■ Given problem
Reproduce word for word the part of the data that opens with the line containing "Switch to the Activity tab" and closes with the line containing "click(x=402, y=263)", both of those lines included.

■ Dataset records
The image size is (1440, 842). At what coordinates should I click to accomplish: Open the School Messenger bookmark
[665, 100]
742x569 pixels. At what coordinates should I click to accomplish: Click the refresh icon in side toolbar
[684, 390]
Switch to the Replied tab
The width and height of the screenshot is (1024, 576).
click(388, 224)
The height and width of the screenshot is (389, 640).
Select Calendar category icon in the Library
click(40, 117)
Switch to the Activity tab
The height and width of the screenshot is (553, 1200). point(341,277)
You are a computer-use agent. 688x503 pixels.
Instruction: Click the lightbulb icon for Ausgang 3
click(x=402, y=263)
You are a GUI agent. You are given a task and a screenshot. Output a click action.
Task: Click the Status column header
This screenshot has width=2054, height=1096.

■ Task result
Switch to the Activity tab
The height and width of the screenshot is (553, 1200). point(341,277)
You are a computer-use agent. 688x503 pixels.
Instruction: Click the lightbulb icon for Ausgang 3
click(x=402, y=263)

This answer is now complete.